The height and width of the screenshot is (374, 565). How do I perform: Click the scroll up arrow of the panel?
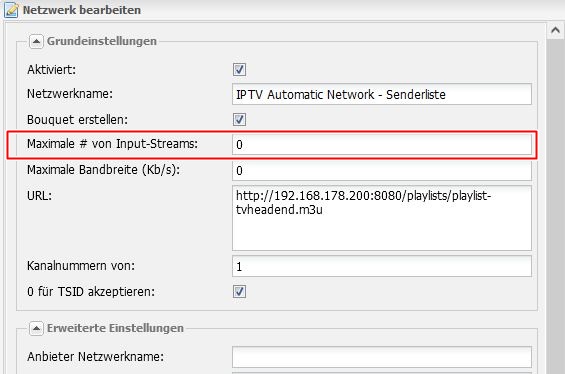pos(555,30)
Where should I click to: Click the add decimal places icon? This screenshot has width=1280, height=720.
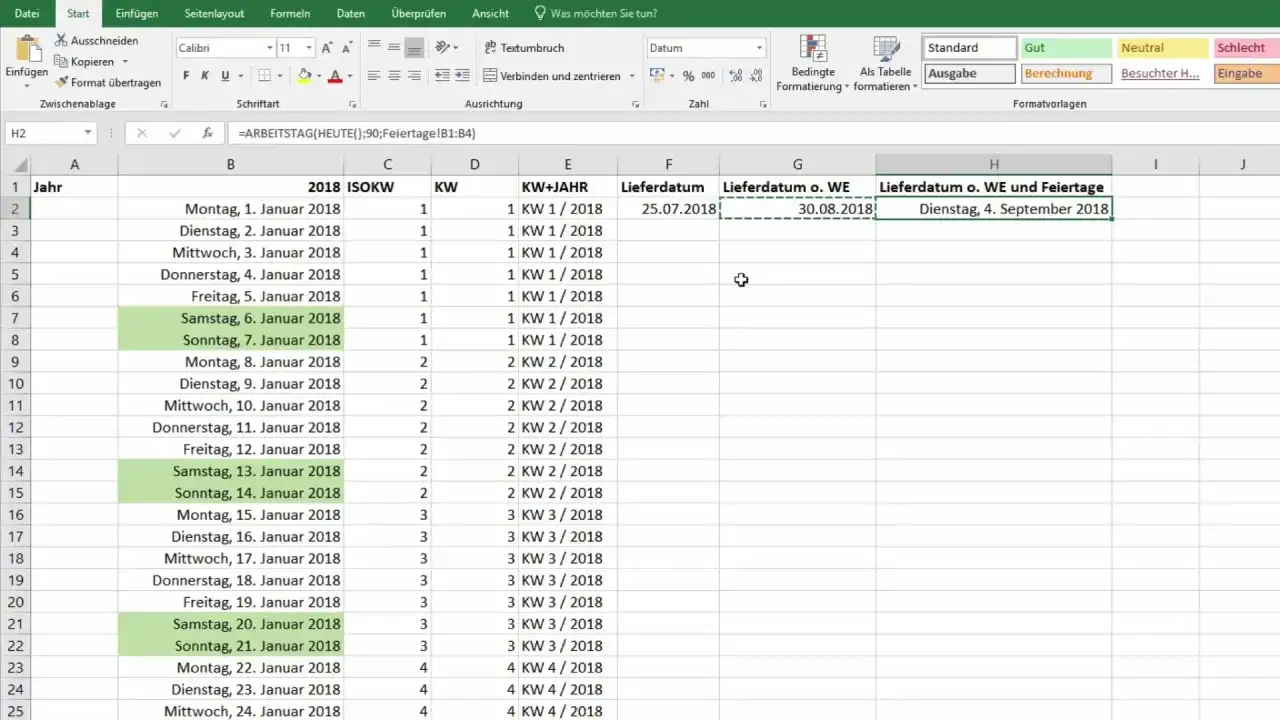[x=736, y=76]
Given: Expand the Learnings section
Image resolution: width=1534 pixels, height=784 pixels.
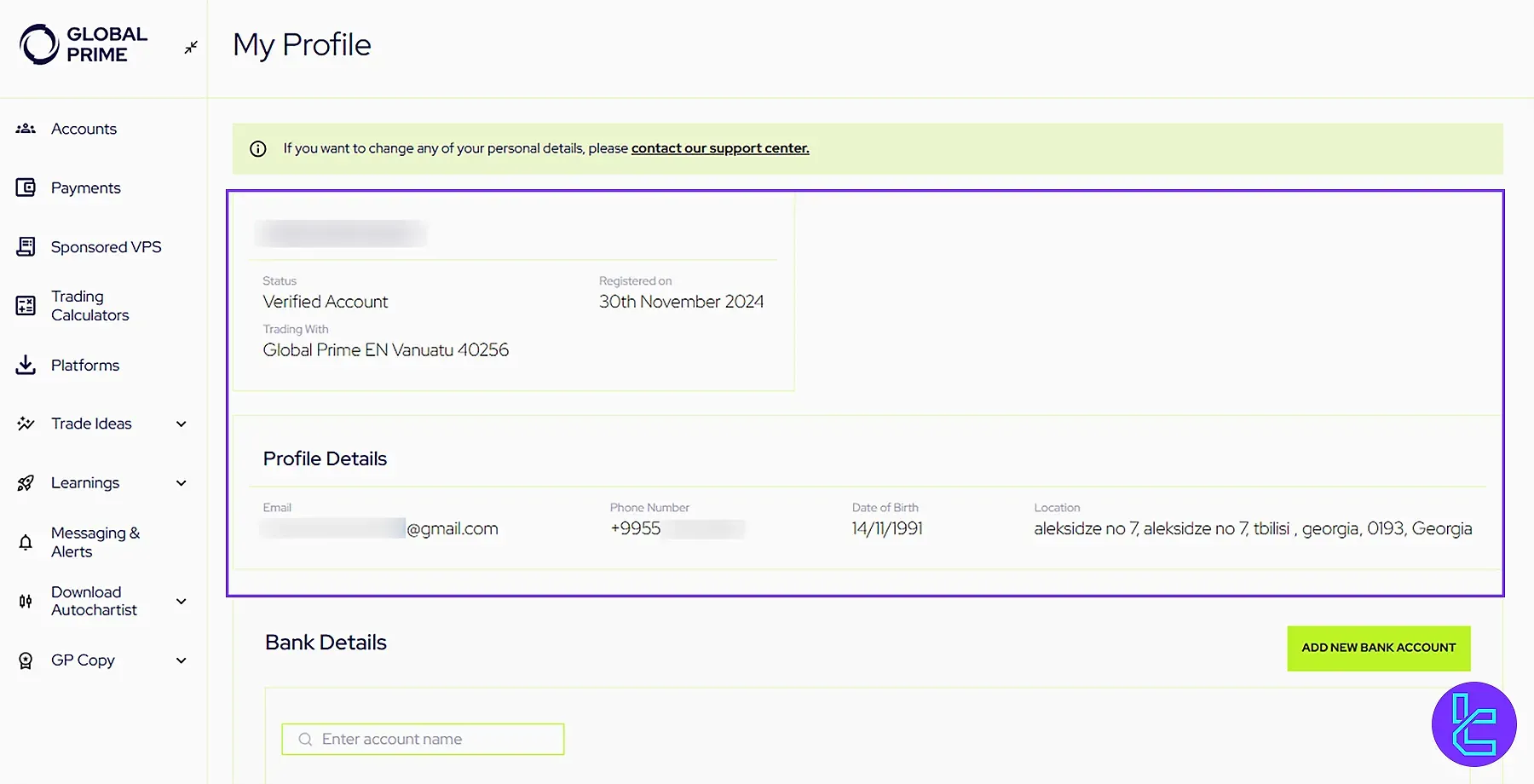Looking at the screenshot, I should click(x=181, y=482).
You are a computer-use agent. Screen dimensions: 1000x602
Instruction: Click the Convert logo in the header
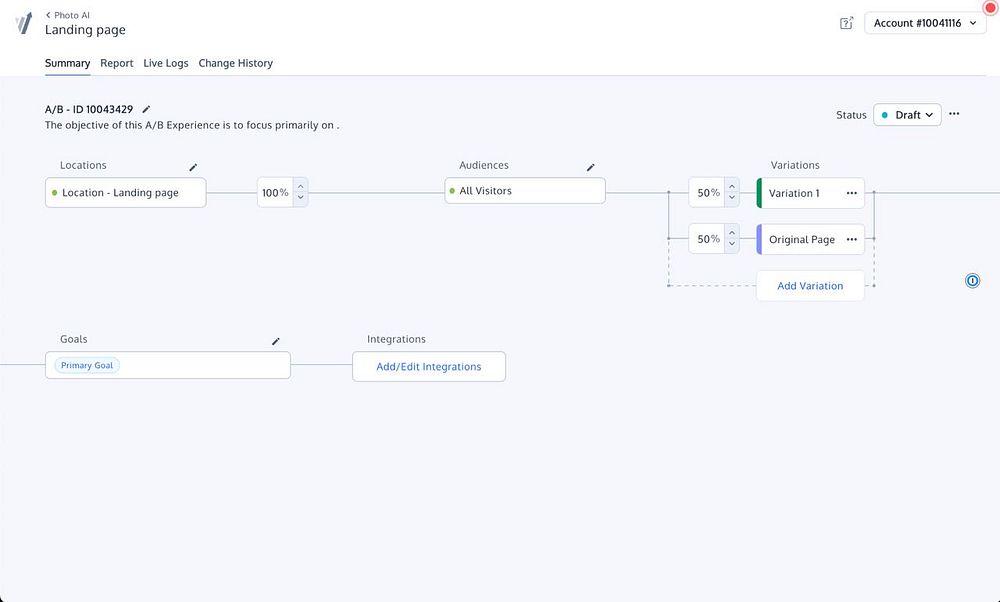(x=23, y=23)
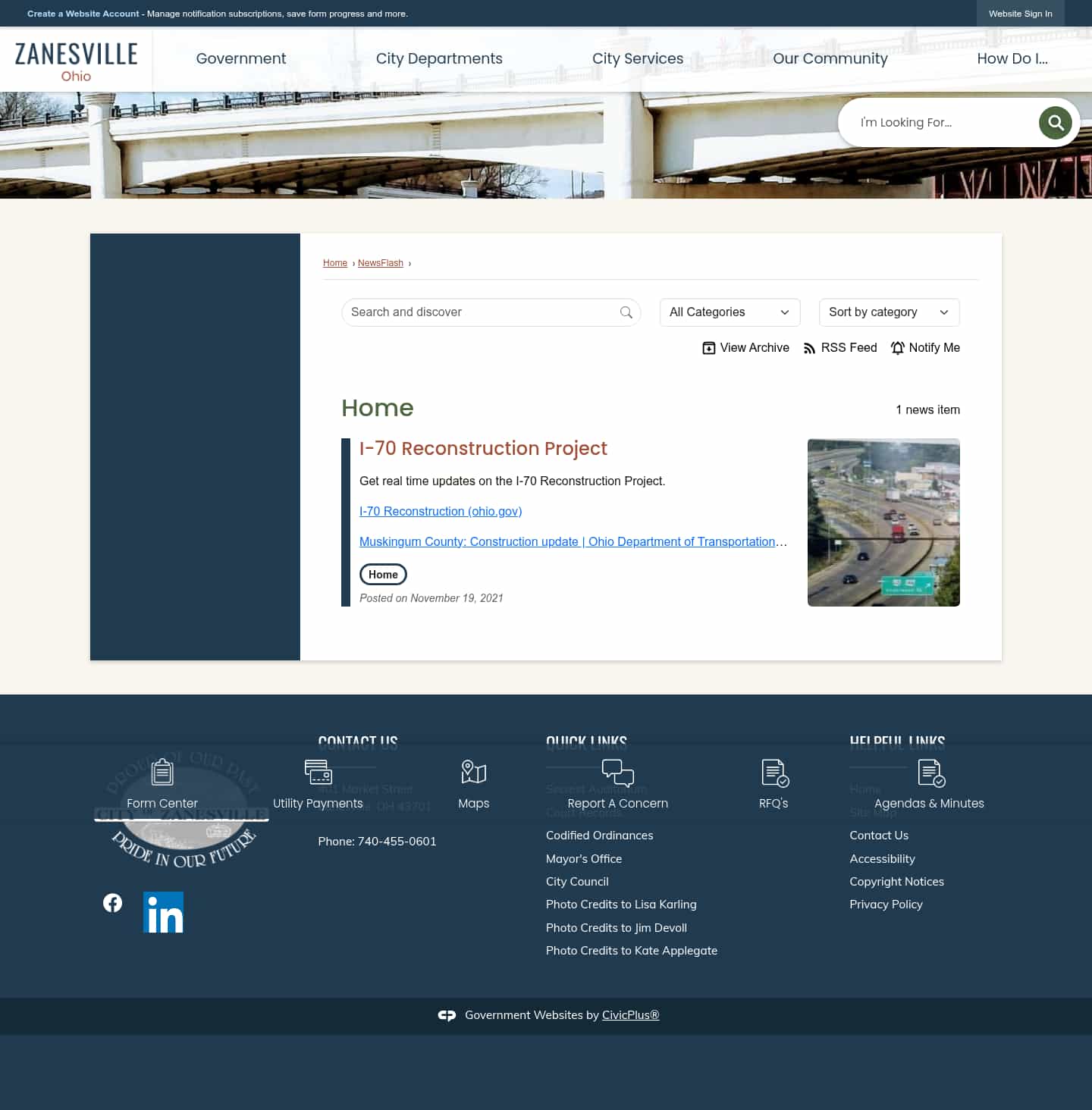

★ ★ ★

## Instructions to follow
Rewrite the items from the line with "Given: Expand the Learnings section" up to and including the line with "Looking at the", changing "Learnings" to "Lessons" and leaving everything else as it is. Don't include the pictures.

## Written solution
Given: Expand the Lessons section
Image resolution: width=1534 pixels, height=784 pixels.
Looking at the screenshot, I should click(x=181, y=482).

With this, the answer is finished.